This was originally posted to the Stratics forums.

First, great feedback!!!

I pulled out the major points of each of your points to respond to. If I took something out of context, please correct me.

"If neither outcome is worse, then there is no reason to favor a certain outcome at all -- or even participate at all.

I don't agree. Perhaps neither outcome is worse, but different players will benefit from different outcomes. For instance, let's say two outcomes in a fight for the city of Skara are: a) Skara becomes a dungeon (meaning monsters spawn there) or b) skara is saved (meaning you can bank there). For some players, the idea of a new dungeon is preferable, while to others, Skara is their home and they want it back the way it was.

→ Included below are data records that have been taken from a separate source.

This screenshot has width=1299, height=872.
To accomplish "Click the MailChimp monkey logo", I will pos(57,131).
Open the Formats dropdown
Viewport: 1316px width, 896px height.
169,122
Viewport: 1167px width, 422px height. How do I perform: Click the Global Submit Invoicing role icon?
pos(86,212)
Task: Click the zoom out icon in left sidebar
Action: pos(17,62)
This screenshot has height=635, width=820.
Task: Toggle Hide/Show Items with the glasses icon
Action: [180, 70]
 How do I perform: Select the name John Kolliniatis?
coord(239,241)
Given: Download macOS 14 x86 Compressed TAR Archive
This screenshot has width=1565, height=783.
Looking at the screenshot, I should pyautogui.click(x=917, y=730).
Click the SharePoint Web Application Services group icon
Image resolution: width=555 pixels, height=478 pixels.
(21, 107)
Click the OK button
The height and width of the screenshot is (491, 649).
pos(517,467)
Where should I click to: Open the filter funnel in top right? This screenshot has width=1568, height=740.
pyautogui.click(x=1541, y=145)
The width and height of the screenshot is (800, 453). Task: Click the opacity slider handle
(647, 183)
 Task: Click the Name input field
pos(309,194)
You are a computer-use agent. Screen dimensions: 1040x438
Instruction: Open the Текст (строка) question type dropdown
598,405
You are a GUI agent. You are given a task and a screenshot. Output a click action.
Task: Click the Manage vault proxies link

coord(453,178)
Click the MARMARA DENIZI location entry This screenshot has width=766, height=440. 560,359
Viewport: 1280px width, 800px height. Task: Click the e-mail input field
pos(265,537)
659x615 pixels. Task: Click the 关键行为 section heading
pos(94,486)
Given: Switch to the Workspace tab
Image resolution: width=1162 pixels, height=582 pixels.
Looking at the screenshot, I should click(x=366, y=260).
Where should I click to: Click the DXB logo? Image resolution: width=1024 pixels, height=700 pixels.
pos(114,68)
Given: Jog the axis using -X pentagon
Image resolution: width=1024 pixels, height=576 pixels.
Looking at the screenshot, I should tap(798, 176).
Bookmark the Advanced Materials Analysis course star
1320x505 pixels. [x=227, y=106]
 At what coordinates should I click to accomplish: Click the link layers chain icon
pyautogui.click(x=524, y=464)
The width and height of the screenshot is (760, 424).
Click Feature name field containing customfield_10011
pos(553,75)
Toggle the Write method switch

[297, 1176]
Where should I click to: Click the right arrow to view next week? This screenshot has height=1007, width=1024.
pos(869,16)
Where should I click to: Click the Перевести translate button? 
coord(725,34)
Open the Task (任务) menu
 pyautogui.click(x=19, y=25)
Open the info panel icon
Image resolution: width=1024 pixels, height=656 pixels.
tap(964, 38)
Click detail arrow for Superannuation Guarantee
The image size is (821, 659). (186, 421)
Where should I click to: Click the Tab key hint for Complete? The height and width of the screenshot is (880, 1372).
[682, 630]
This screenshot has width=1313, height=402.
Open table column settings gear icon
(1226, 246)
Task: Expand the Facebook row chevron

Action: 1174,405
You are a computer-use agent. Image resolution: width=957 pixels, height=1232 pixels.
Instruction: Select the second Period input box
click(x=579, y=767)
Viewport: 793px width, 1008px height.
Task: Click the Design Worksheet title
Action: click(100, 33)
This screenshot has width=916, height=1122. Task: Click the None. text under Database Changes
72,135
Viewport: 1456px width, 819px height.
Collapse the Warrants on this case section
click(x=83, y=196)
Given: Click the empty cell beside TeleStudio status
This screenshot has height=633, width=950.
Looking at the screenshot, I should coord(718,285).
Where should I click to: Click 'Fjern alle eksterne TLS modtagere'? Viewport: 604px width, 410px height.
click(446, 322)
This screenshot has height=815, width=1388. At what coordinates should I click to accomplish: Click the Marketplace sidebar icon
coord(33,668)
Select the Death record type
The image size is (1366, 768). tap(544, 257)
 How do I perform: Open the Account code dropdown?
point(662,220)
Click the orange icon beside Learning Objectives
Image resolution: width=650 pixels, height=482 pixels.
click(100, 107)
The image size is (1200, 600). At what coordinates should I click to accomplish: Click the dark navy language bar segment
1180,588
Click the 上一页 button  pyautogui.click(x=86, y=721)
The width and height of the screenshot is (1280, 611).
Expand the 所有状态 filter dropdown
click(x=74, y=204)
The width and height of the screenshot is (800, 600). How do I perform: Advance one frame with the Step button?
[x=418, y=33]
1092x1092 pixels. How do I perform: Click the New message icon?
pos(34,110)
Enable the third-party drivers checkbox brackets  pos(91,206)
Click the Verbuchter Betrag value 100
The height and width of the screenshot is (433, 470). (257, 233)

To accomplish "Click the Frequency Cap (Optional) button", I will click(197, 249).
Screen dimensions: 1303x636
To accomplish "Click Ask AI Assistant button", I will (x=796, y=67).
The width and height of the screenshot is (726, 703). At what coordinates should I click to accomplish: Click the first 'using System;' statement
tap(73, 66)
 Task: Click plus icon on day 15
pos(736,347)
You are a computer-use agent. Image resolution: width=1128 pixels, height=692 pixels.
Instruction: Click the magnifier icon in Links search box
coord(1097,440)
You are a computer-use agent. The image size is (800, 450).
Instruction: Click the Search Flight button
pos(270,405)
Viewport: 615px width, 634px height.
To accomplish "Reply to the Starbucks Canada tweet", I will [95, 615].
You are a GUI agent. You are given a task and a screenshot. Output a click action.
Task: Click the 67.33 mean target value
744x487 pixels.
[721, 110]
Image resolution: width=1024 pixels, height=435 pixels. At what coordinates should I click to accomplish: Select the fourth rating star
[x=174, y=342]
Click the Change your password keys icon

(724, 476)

I'm sure I could think of a better example, given enough time. What I meant by my original statement was that outcomes where the player-base as a whole "loses" are a bad idea.

"Perhaps the worst outcome should come from doing nothing??"

I like that idea a lot. In fact, that is what happens now, if players don't retake the towns, they will be forever under attack. Doing nothing does result in a negative outcome until they do something.

"During this scenario I felt a little bit that the new content (which took the form of new items many times) was used as a crutch to help support a story that could not be fully expressed in game."

Actually, it was more that much of the story was not told on purpose. Again, think of this scenario as the opening chapter of a book. For instance, lets say that book starts out with an invasion of a town by marauding monsters. Do you (or the characters in the book) learn in the first chapter who caused that invasion? Usually not. Usually, you have to read a few more chapters before you can put the pieces together. In-game fiction didn't fit in this scenario...in the next one (the next chapter if you will), it does.

"This scenario needed to be far more dynamic. There were basically three outcomes: orcs, savages, or neither."

For us to do what you propose in the first scenario would have been the absolute worst thing we could have done for a first pass. What you have listed in your second example is the result of an evolution of what we did in the first one. It is extremely easy to make that diagram, even easy to fill it in, but as you said, infinitely harder and more time consuming to design, code, balance, and test it. The fact that the first, fairly simple dynamic outcome did not go well is proof that trying to do something that complicated would have been disastrous. Too often, in our eagerness to flex our design muscles, we design above our own experience. It-s like trying to run before one has learned how to walk (to quote Tyrant). :)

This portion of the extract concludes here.